Et d’un lieu où la doctrine sociale de l’Église peut être mise en œuvre de façon très
concrète. L’Église doit encourager tous ceux qui ont des responsabilités, qui prennent
le risque de s’exposer dans la chose publique.
Sur des sujets comme la pauvreté,
le travail, est-ce que l’Église sensibilise, touche les politiques ? Bien sur,
ce sont parfois des sujets qui fâchent. Mais aujourd’hui, par exemple dans l’aménagement
du territoire, dans l’organisation des communautés de commune, la question de la solidarité
est rarement prise en compte. On continue à l’aborder de manière compassionnelle ou
très technique.
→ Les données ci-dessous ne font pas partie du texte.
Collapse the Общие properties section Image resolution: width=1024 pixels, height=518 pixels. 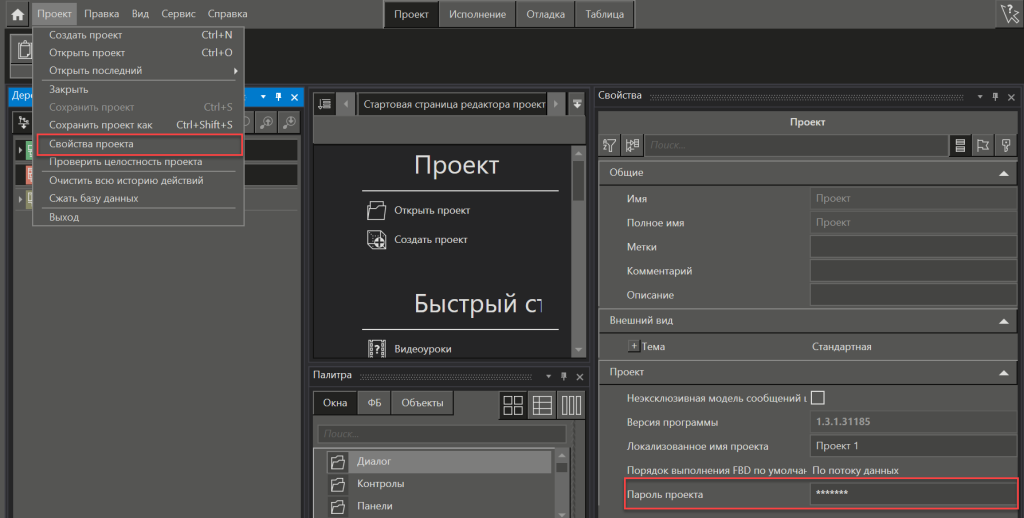(1003, 173)
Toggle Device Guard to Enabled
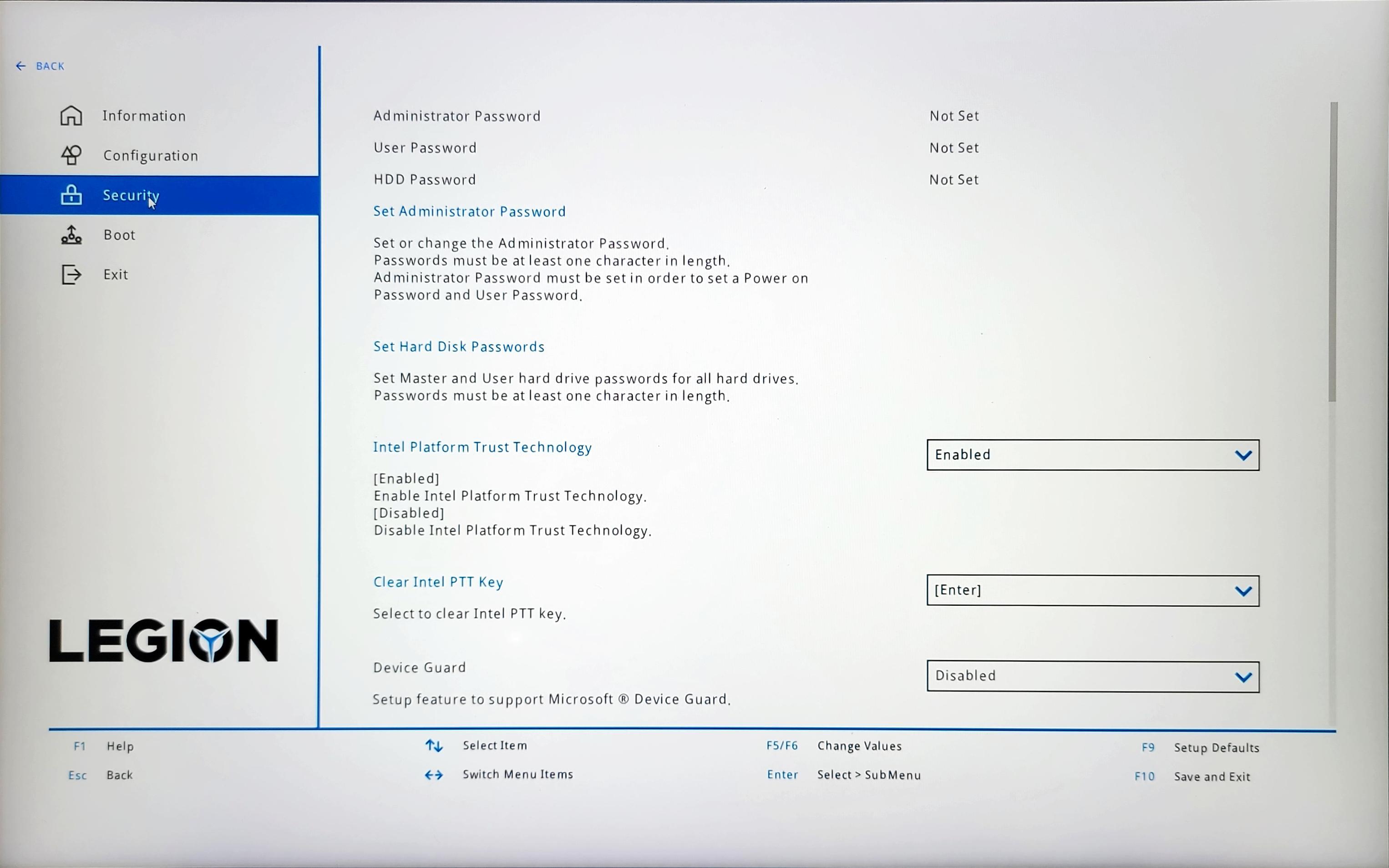 click(1092, 675)
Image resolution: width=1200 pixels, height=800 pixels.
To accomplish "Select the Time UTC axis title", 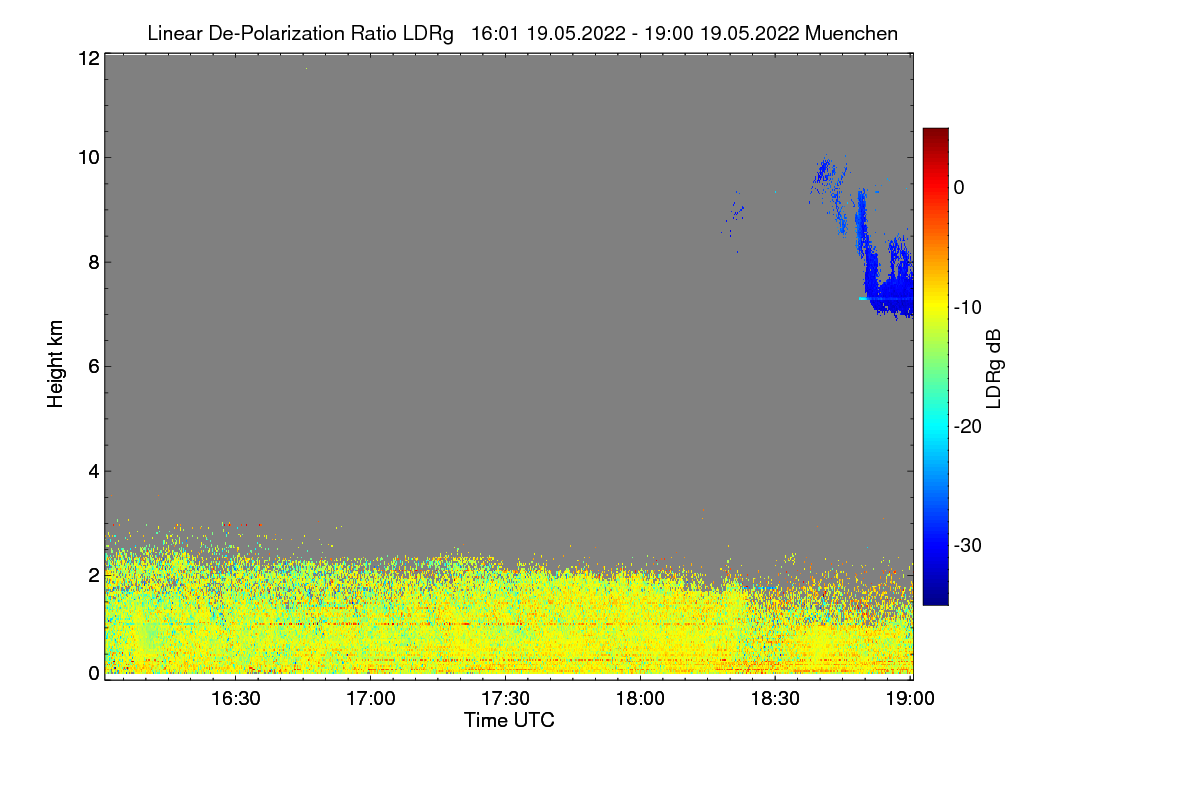I will 509,720.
Or, aujourd’hui, on voit bien que quand une communauté de communes
se met en place, il faudra arriver à trouver une intercommunalité pour les centres
communaux d’actions sociales, une intercommunalité pour la prise en charge de l’hôtellerie
sociale, de l’accès aux droits des plus démunis, de la vie dans les cités, dans les
banlieues. On se rend bien compte que la question sociale demeure au cœur de l’aménagement
du territoire. Mais le social est souvent abordé au moment des élections municipales
plutôt dans un champ clientéliste.
Comment vous abordez les municipales
dans votre diocèse de Toulon ? Dans le Var et à Toulon, les questions importantes
sont autour des mouvements d’extrême-droite qui sont très militants. Et il y a toute
la question autour de la fonction d’hospitalité. Nous sommes des régions où l’hospitalité
est pratiquée aisément dès que l’autre a les moyens, c’est ce qu’on appelle le tourisme.
Dès que sont des personnes en précarité, on parle d’immigration. Il y a beaucoup de
débats autour de cette question de la manière de pratiquer l’hospitalité sur un territoire
béni comme le nôtre. Il y a aussi tout le débat sur la pratique de la gouvernance
pour tout ce qui touche la corruption ou des systèmes claniques. Donc, on a besoin
d’avoir une transparence. Et encore une fois, l’Église ne peut qu’encourager à tout
ce qui est la lisibilité, la subsidiarité, la répartition des rôles, la façon de gouverner
un territoire.
Comment faites-vous face à ces deux sujets ? Dans
le diocèse de Fréjus-Toulon, le fait qu’une pastorale sociale soit bien organisée
à travers la diaconie diocésain. Le diocèse est reconnu comme un partenaire de la
société civile puisqu’il a une expertise des institutions qui sont implantées sur
l’ensemble du territoire. Donc, c’est vrai qu’à l’occasion des différents débats pour
les municipales, plusieurs d’entre nous sont consultés à titre personnel par des candidats
aux élections qui viennent demander des clefs de discernement, de droite et de gauche.
Et puis nous participons aussi à certains débats comme l’aménagement des territoires
et l’organisation des communautés d’agglomération et des communautés de communes.
Et moi, je suis plutôt impressionné de voir qu’il y a autour de ces municipales, encore
beaucoup de gens très passionnés par la chose publique, la chose sociale. Après les
élections, en particulier dans les villages où parfois il y a quatre ou cinq listes,
il reste à faire œuvre de réconciliation pour que les gens ne se jettent pas des anathèmes
et que le vivre ensemble devienne impossible.